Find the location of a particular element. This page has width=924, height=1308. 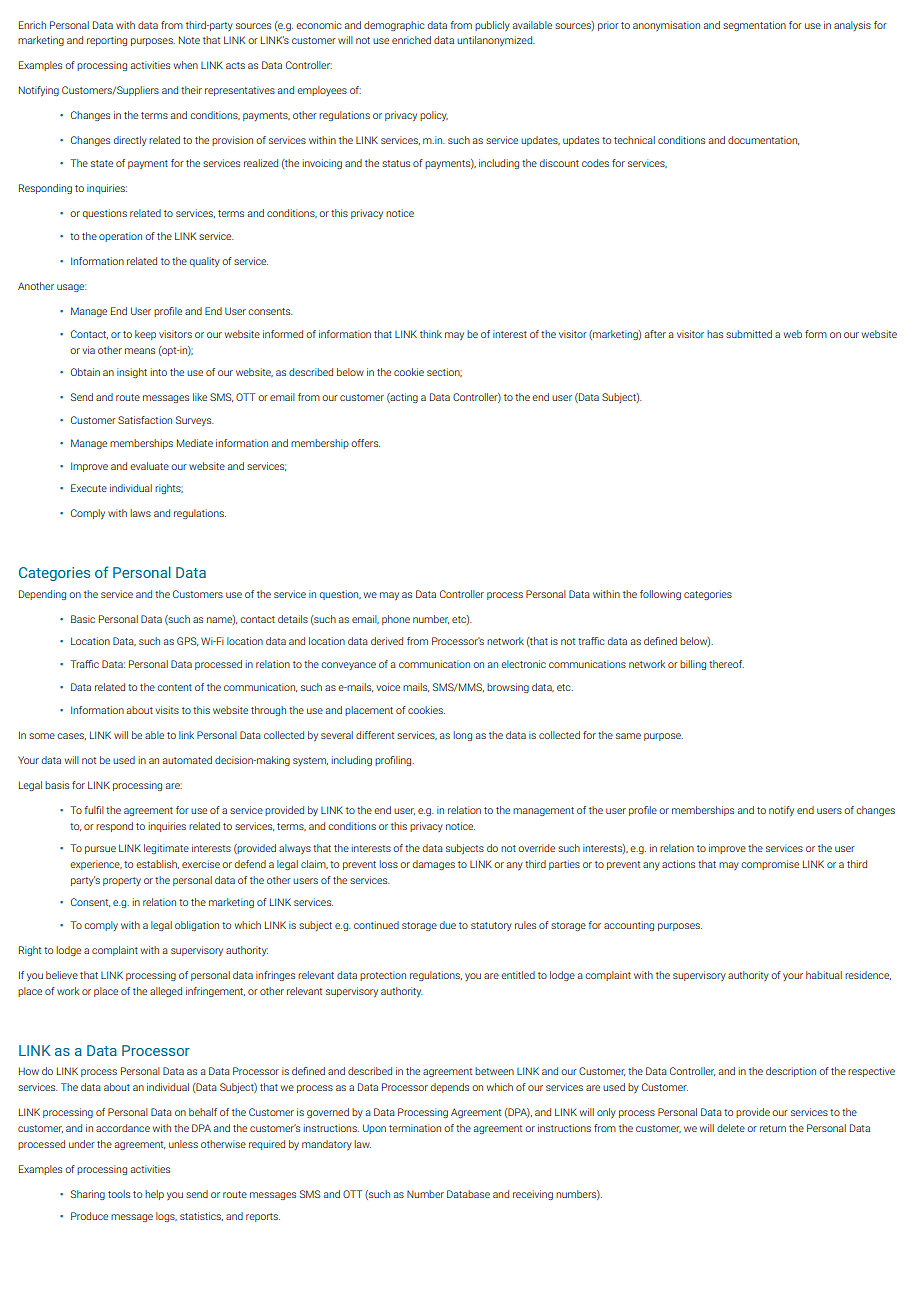

reporting is located at coordinates (107, 41).
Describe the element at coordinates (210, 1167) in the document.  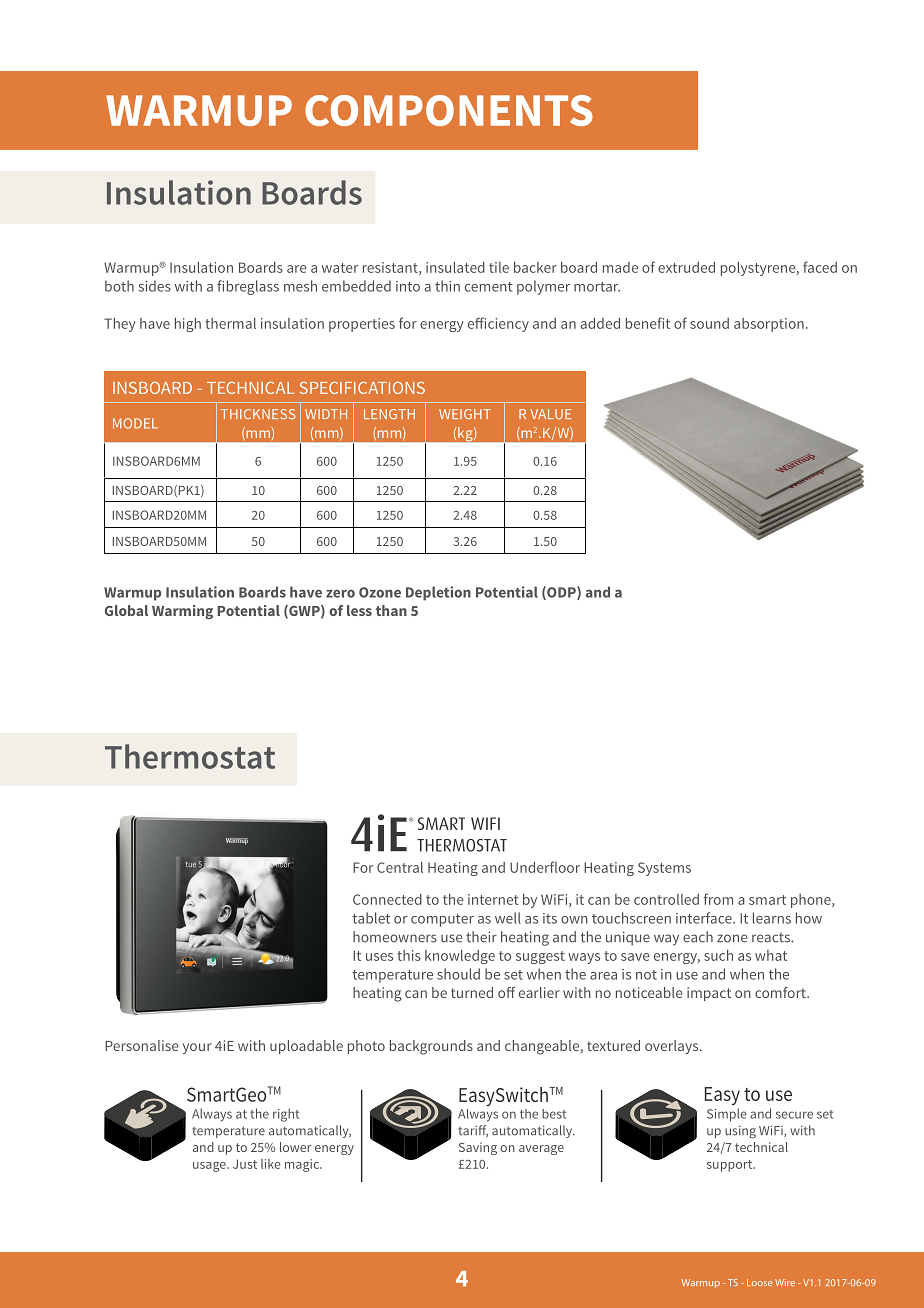
I see `usage` at that location.
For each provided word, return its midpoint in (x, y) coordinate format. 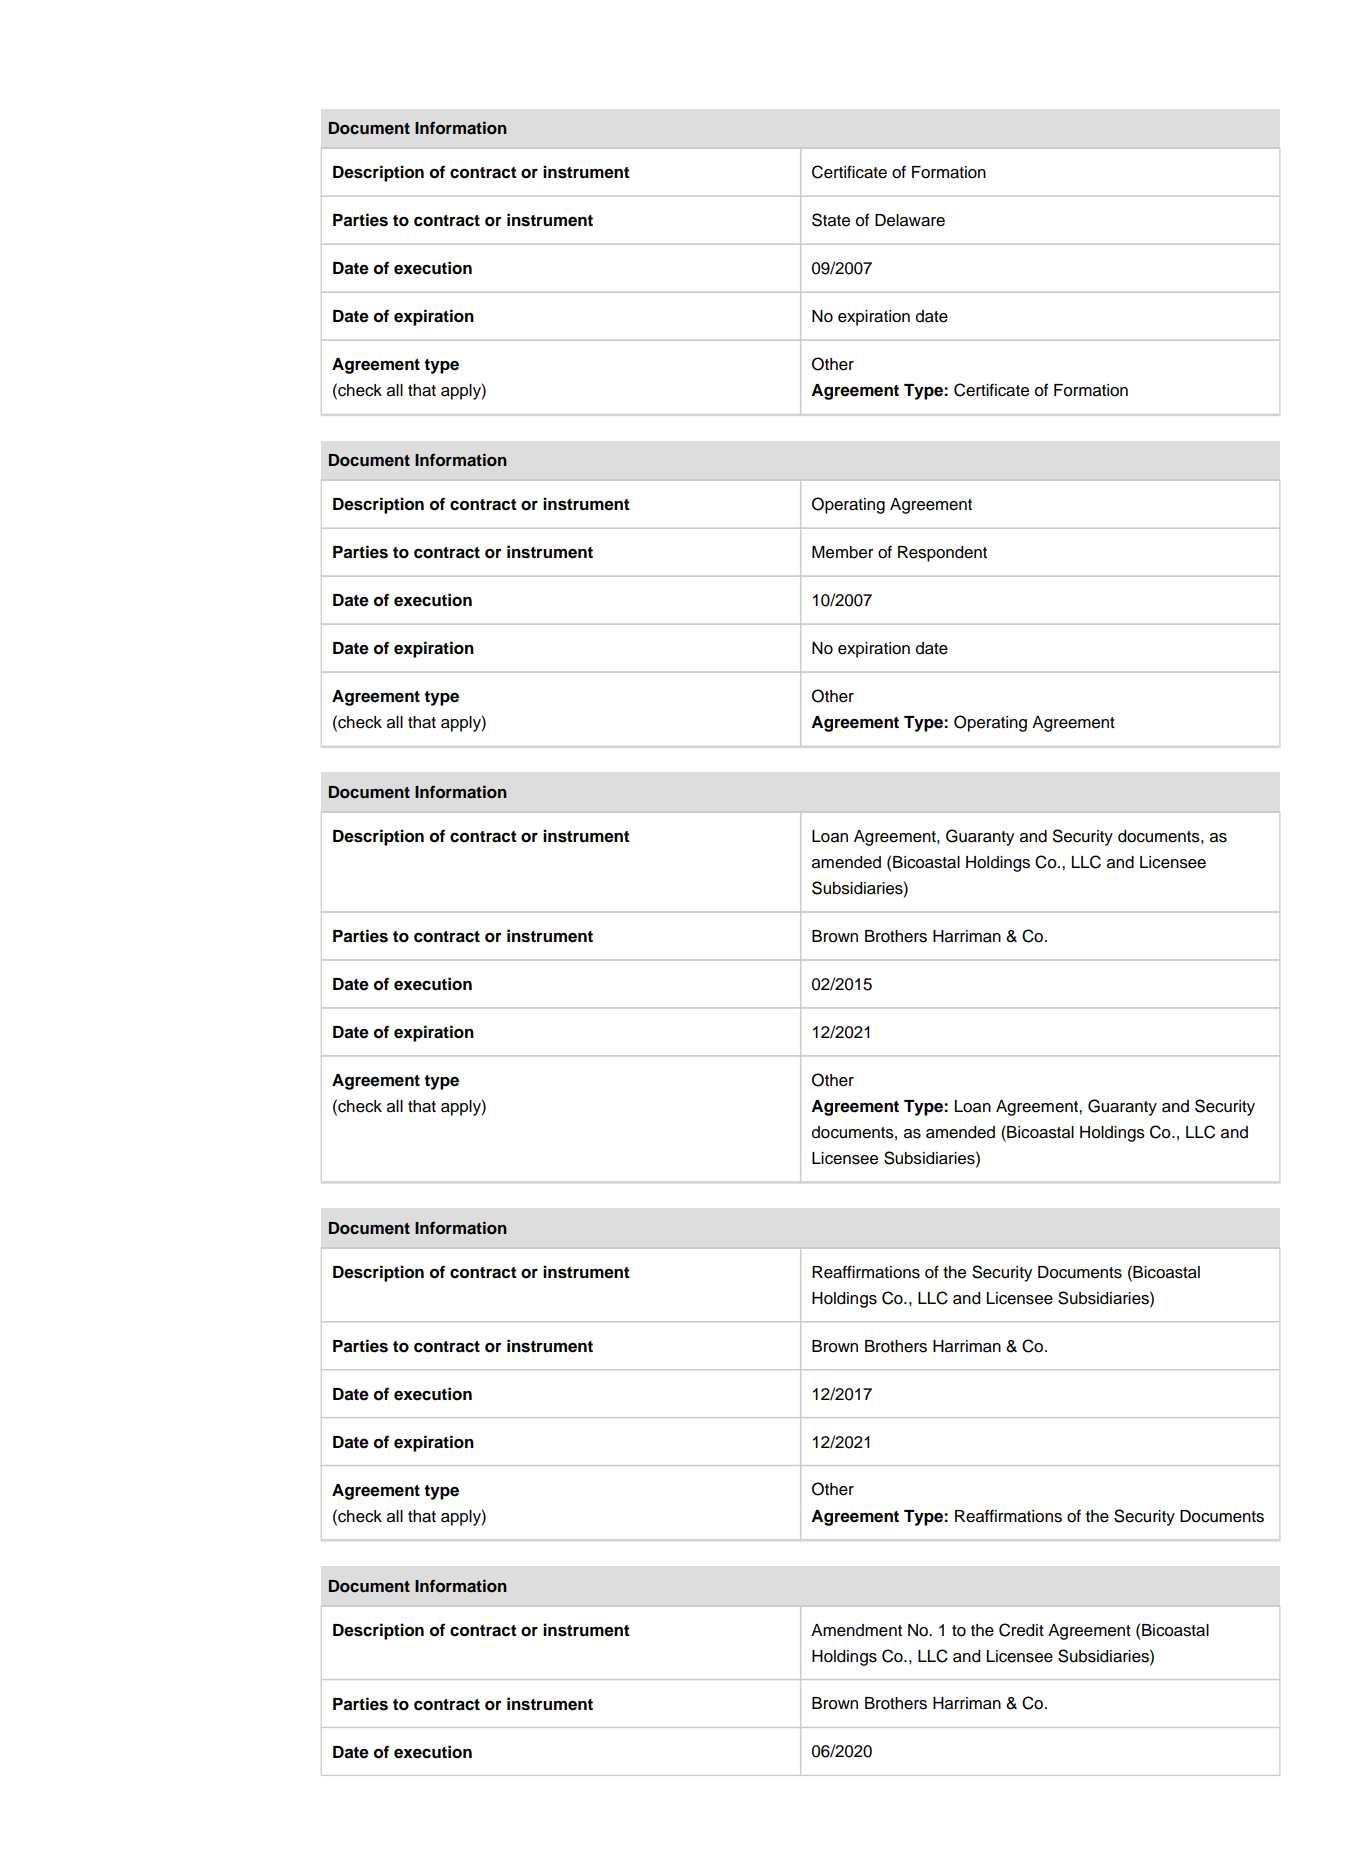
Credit (1021, 1630)
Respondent (942, 554)
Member (843, 552)
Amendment (856, 1630)
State (831, 220)
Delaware (910, 220)
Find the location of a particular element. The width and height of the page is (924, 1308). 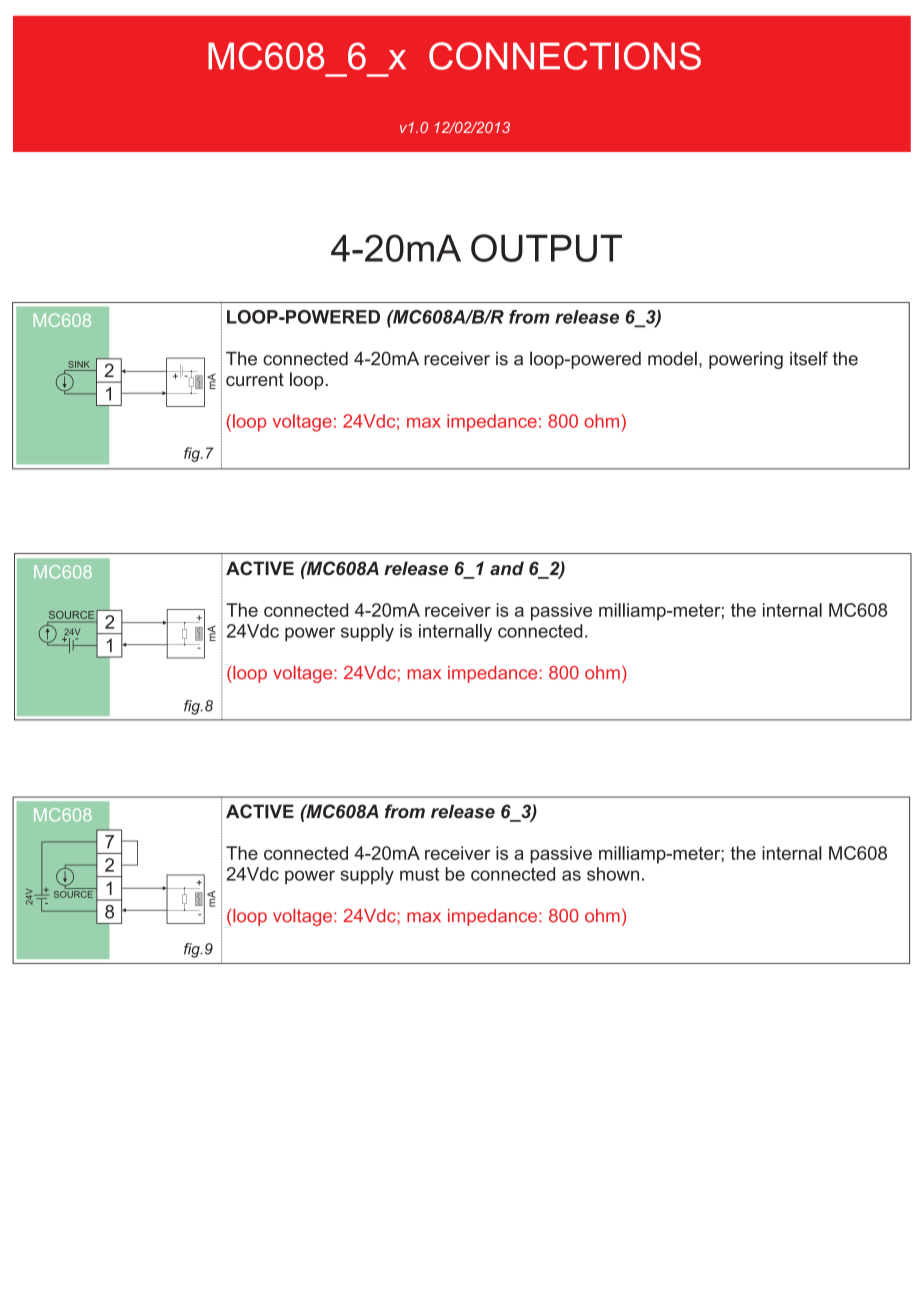

shown is located at coordinates (613, 874).
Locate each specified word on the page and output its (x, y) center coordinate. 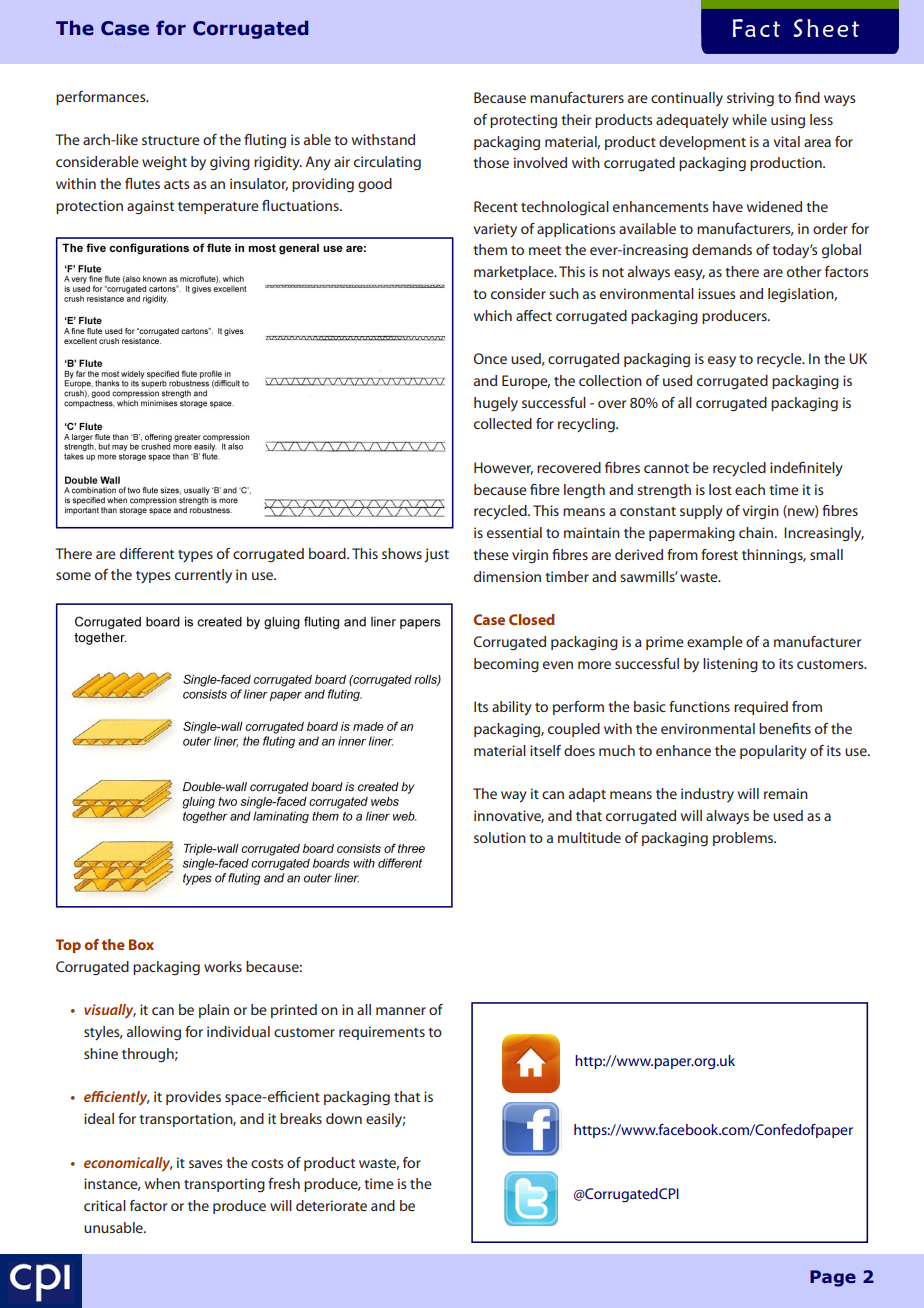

○ ○ ○ ○ ○

**EXERCISE GOAL**
Copy all of the material above word for word, leaving out the pictures.

**TASK ANSWER**
Find the location of a particular element. This page has width=924, height=1308. 

reporting is located at coordinates (107, 41).
Describe the element at coordinates (210, 1167) in the document.  
I see `usage` at that location.
For each provided word, return its midpoint in (x, y) coordinate format. 
Credit (1021, 1630)
Respondent (942, 554)
Member (843, 552)
Amendment (856, 1630)
State (831, 220)
Delaware (910, 220)
Find the location of a particular element. The width and height of the page is (924, 1308). 

shown is located at coordinates (613, 874).
Locate each specified word on the page and output its (x, y) center coordinate. 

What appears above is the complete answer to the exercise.